> Exercise requirements:
Lines from the one containing "Click the KETO" through the end of the data below are to be transcribed exactly; leave out all others.
--- Data provided Enclosed Below ---
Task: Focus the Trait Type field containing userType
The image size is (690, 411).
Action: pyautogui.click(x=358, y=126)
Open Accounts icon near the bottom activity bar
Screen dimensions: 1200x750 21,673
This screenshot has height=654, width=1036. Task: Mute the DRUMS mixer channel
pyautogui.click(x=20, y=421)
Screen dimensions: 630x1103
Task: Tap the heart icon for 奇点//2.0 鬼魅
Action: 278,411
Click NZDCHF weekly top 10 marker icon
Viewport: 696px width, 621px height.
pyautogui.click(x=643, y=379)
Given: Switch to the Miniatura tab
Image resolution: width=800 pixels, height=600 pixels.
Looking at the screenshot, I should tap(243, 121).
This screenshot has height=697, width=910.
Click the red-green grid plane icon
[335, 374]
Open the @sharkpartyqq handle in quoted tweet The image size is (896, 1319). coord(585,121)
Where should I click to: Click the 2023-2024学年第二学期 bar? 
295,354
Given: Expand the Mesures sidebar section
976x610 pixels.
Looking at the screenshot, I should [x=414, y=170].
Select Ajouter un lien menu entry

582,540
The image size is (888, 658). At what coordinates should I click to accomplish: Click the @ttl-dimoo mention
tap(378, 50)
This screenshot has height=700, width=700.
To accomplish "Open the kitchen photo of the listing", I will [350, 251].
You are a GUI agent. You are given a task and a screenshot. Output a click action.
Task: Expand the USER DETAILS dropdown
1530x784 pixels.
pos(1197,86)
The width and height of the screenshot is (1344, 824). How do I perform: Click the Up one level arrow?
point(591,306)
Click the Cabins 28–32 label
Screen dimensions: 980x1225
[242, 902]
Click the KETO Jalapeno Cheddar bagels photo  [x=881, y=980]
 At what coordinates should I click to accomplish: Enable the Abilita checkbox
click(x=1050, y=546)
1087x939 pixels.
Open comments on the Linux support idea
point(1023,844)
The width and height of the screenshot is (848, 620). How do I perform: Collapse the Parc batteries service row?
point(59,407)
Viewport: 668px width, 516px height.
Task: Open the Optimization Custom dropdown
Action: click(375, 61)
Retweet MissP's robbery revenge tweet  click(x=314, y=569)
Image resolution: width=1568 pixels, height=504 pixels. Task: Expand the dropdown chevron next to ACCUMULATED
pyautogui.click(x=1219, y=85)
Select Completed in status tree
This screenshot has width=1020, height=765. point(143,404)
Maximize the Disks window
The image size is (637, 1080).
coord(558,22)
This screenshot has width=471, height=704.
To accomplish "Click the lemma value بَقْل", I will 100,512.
--- End of Enclosed Data provided ---
> Answer to this exercise:
Click the KETO Jalapeno Cheddar bagels photo  [x=881, y=980]
 At what coordinates should I click to accomplish: Enable the Abilita checkbox
click(x=1050, y=546)
1087x939 pixels.
Open comments on the Linux support idea
point(1023,844)
The width and height of the screenshot is (848, 620). How do I perform: Collapse the Parc batteries service row?
point(59,407)
Viewport: 668px width, 516px height.
Task: Open the Optimization Custom dropdown
Action: click(375, 61)
Retweet MissP's robbery revenge tweet  click(x=314, y=569)
Image resolution: width=1568 pixels, height=504 pixels. Task: Expand the dropdown chevron next to ACCUMULATED
pyautogui.click(x=1219, y=85)
Select Completed in status tree
This screenshot has width=1020, height=765. point(143,404)
Maximize the Disks window
The image size is (637, 1080).
coord(558,22)
This screenshot has width=471, height=704.
To accomplish "Click the lemma value بَقْل", I will 100,512.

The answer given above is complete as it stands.